Question

A raccoon falls out of a tree from a height of 1.2. Which equation can you use to calculate the time it takes for the raccoon to fall to the ground?

Answer 1

Δd = 1/2aΔt²+v₁Δt

Step-by-step explanation:

Just did it on A.pex

Answer 2

`t=\sqrt{(2S)/(g)}=\sqrt{(2 \cdot 1.2 m)/(9.81 m/s^2)}=0.50 s`

Step-by-step explanation:

The equation that we can use to calculate the time it takes for the raccoon to fall to the ground is:

`t=(2S)/(g)`

where S=1.2 m is the height of the tree and g=9.81 m/s^2 is the acceleration due to gravity. This equation is derived from the equation of the distance in a uniformly accelerated motion, which is given by

`S=S_0 + v_0 t + (1)/(2)at^2`

where S0 is the initial position, v0 is the initial velocity and t the time.

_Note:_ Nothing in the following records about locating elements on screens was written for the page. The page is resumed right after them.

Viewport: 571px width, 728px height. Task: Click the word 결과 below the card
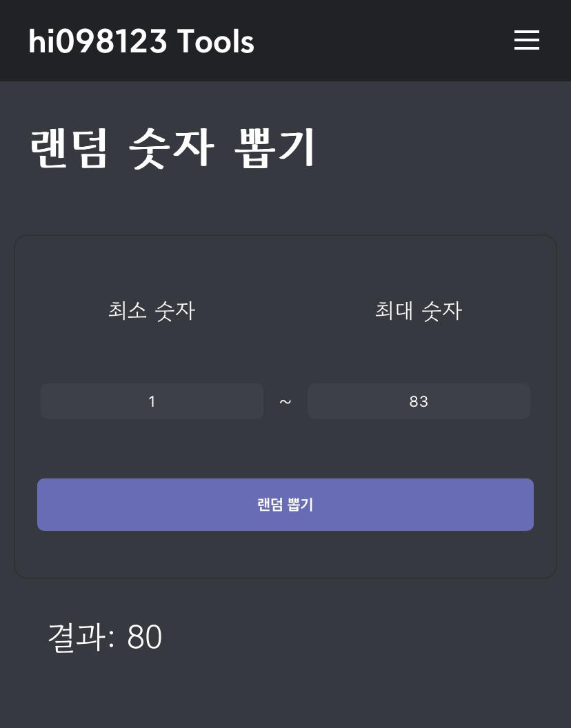[x=76, y=638]
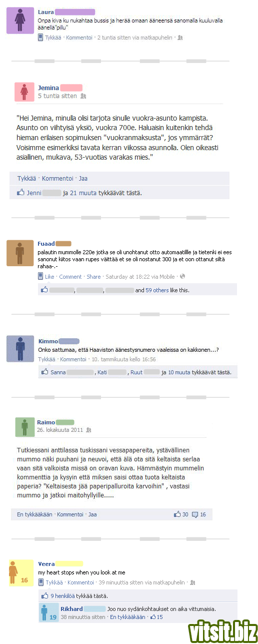Click the thumbs-up icon showing 30 likes
This screenshot has width=258, height=644.
pos(177,514)
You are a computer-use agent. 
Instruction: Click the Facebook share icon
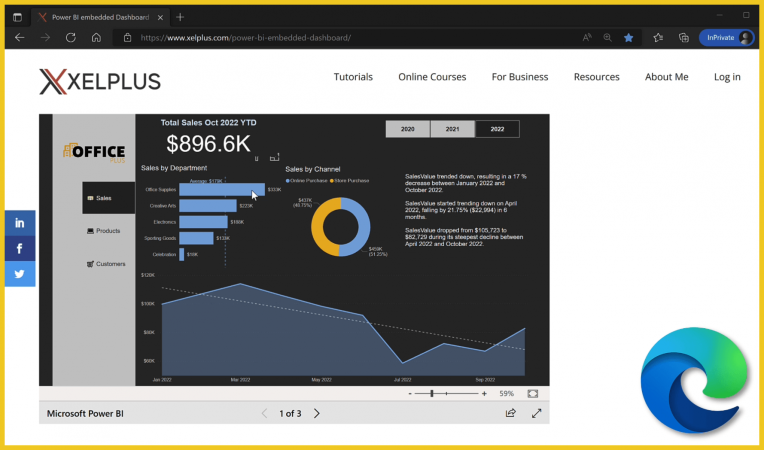click(x=19, y=248)
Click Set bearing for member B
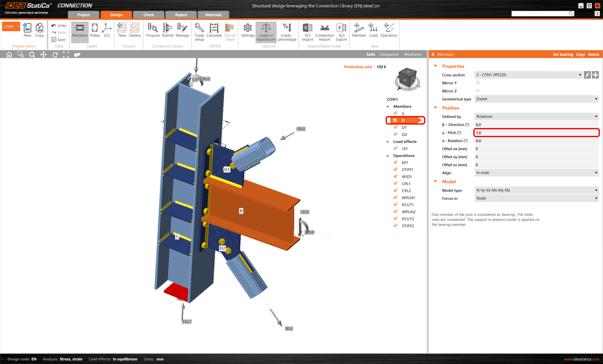 click(563, 54)
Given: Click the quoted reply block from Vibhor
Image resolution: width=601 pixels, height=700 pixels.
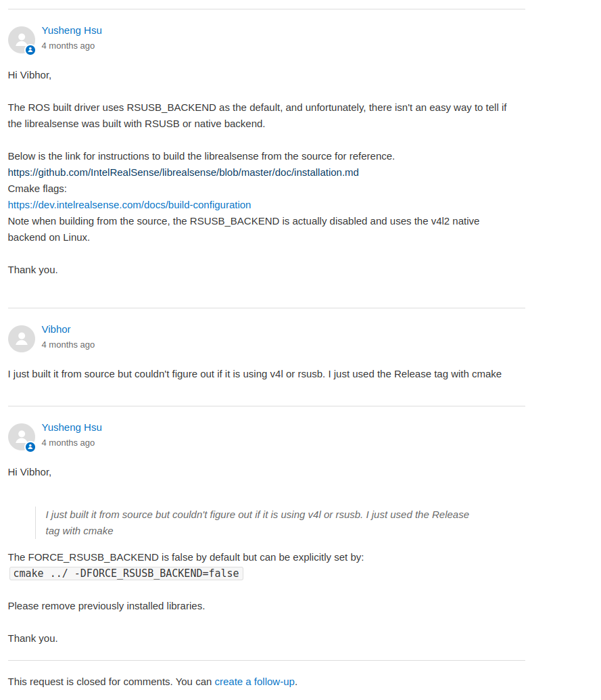Looking at the screenshot, I should [257, 522].
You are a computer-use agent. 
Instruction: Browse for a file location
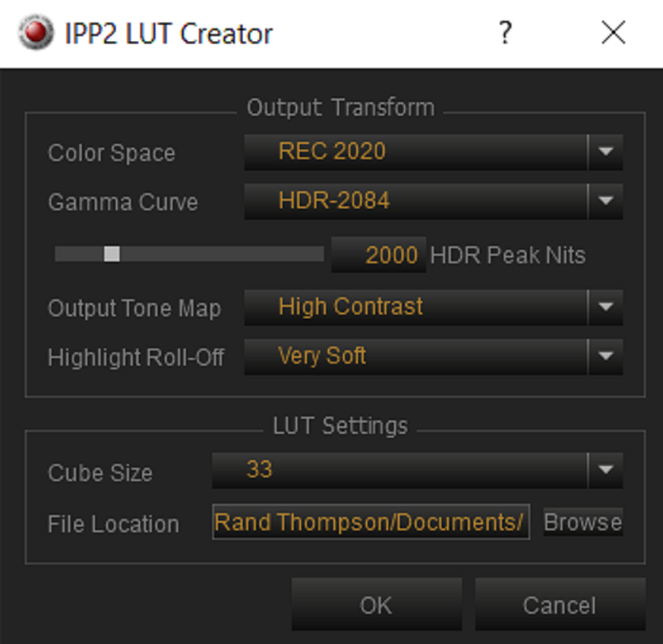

In this problem, we can put S0=0 (we can take the initial position as the initial position of the raccoon) and v0=0 (the raccoon starts from rest), so the equation becomes

`S=(1)/(2)at^2`

and since the motion is a free fall, the acceleration is equal to the acceleration of gravity, so a=g:

`S=(1)/(2)gt^2`

And by re-arranging it, we find

`t=\sqrt{(2S)/(g)}`

By substituting numbers, we find

`t=\sqrt{(2S)/(g)}=\sqrt{(2 \cdot 1.2 m)/(9.81 m/s^2)}=0.50 s`